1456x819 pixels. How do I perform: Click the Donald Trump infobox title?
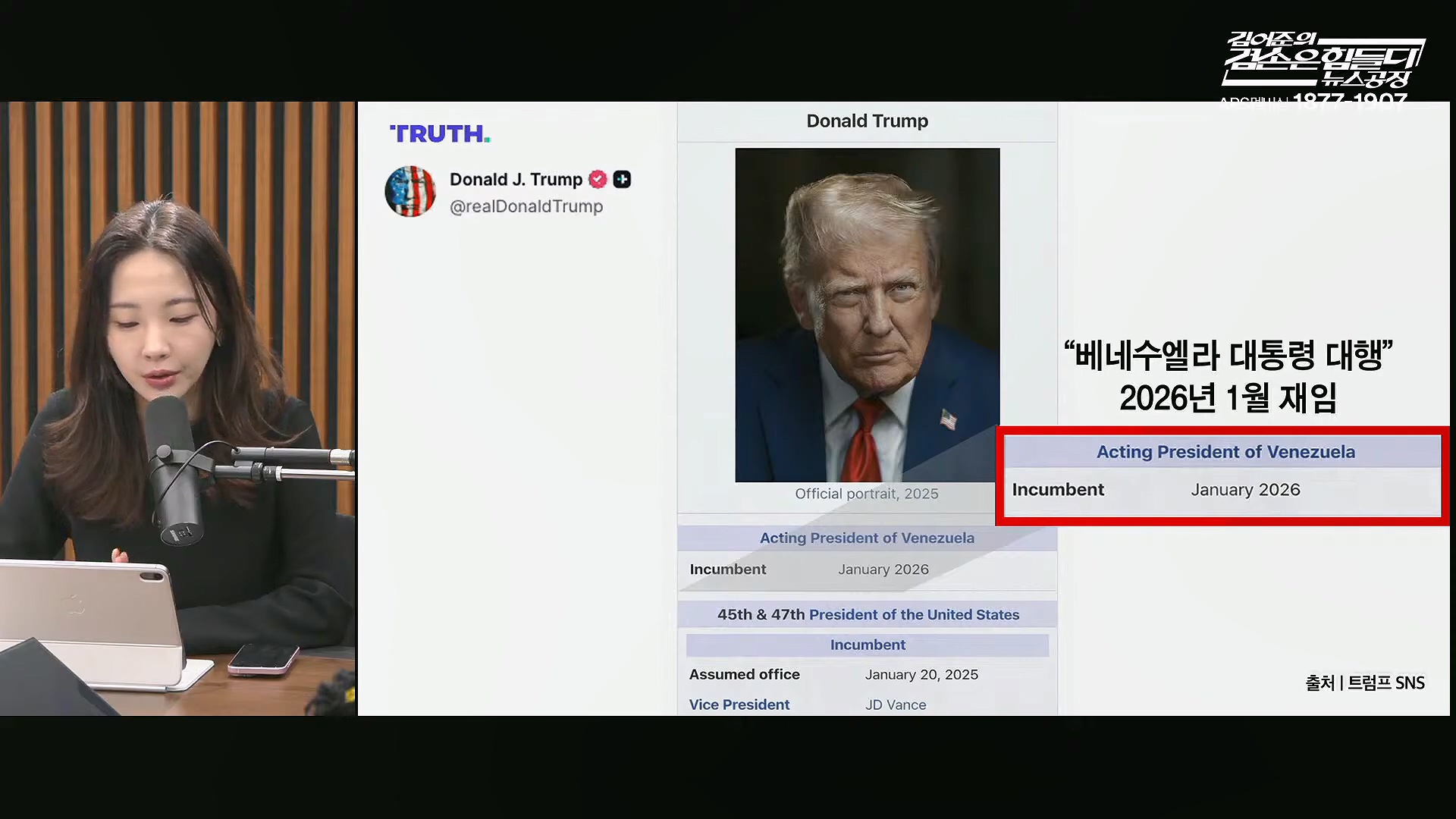(867, 121)
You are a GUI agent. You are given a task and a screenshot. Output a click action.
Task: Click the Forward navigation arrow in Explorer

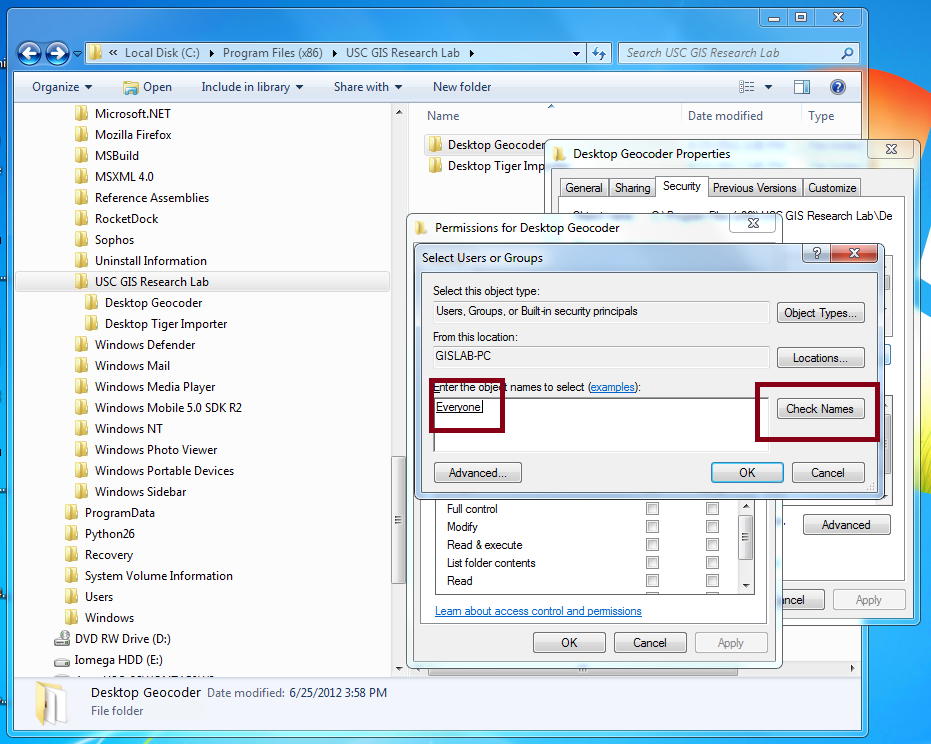tap(58, 53)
+===+
#### INSTRUCTIONS TO FOLLOW:
Write out every line of the records above word for word, leaving out the pictures.

#### CORRECT ANSWER:
1456x819 pixels. How do I perform: Click the Donald Trump infobox title?
(867, 121)
You are a GUI agent. You are given a task and a screenshot. Output a click action.
Task: Click the Forward navigation arrow in Explorer

tap(58, 53)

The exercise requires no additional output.